In the text on ESRI products, which customers is Business Analyst Server designed to serve?

#### Text block

ArcGIS Server Performance.  It is no secret that ArcGIS Server has earned itself a poor reputation when it comes to performance.  There are a lot of ESRI customers that have refused to migrate off of their ArcIMS installations only because ArcIMS has consistently out-performed ArcGIS Server.  As my friend Steve Segarra likes to say, “there is nothing more important in software architecture design than elegance….  except performance”.  The ArcGIS Server team seems to have taken performance very seriously with this release.  I witnessed time and again sub-second refresh rates from ArcGIS Server with the kind of attractive cartography that you have come to expect from ArcGIS Server.  I will reserve final judgment until I get my hands on the final product, but my initial look at the new performance is very encouraging.

Microsoft Silverlight ADF. Last year ESRI got serious about supporting Adobe FLEX and now has a very mature FLEX ADF available for FLEX developers.  We have been Flash/FLEX developers for some time and love the work that Mansour and his team are doing with the FLEX ADF.  The addition of MS SilverLight to the family of ESRI application development frameworks presents some interesting new opportunities.  I think that for MS-specific server products like Exchange and Sharepoint, the availability of MS Silverlight to the arsenal may open up some interesting opportunities.

Business Analyst Server. This is not a new product to ESRI, but it is a bit of a new product to me so it makes my highlight list for this conference.  With Business Analyst Server, ESRI has packaged up a compelling set of transportation and demographic data, high-performance locators, and reporting capabilities into a single package designed to serve the needs of the commercial sector – specifically retail customers.  I was impressed with the thought that has gone into developing this package.  From the data, analysis, and technology perspectives, this is a pretty amazing product offering.  ESRI has never been all that strong selling to the commercial sector.  With the release of Business Analyst Server, the technology side of the house has delivered a very substantial offering.  It will be interesting to see now whether the sales side of ESRI can leverage this technology in the marketplace.

########
#### Dataset records

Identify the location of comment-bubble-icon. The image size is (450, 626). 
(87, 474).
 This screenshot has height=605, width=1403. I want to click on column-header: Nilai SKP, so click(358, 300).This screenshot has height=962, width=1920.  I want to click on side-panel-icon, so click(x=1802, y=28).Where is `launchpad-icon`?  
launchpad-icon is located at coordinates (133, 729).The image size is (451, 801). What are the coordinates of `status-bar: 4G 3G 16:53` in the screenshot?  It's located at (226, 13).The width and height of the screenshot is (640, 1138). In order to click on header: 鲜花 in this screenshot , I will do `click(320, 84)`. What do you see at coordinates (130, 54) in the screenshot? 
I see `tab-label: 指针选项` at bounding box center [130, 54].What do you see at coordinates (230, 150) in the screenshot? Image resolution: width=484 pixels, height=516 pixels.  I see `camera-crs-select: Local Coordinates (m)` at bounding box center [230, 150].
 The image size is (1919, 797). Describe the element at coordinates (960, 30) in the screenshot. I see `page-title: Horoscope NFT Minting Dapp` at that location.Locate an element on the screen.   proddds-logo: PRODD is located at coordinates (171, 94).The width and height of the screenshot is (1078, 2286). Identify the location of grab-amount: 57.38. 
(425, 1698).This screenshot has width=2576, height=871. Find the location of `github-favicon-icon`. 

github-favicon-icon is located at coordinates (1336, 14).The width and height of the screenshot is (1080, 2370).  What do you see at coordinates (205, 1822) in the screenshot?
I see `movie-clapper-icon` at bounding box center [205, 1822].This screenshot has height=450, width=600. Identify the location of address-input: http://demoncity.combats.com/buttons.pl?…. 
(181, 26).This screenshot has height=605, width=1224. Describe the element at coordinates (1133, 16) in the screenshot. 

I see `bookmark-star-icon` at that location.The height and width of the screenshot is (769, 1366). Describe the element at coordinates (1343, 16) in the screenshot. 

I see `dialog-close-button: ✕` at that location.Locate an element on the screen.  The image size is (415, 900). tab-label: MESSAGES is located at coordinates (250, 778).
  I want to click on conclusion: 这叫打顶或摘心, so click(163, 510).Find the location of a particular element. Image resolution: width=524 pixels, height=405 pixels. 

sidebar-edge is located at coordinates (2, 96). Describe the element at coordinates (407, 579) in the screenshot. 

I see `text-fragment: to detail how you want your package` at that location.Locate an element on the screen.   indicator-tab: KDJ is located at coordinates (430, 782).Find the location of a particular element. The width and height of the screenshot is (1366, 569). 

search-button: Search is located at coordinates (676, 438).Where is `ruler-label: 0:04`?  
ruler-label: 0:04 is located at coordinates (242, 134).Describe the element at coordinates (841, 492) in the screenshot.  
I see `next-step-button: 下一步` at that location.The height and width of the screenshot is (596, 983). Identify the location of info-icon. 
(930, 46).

########

__Task solution__: The commercial sector, specifically retail customers.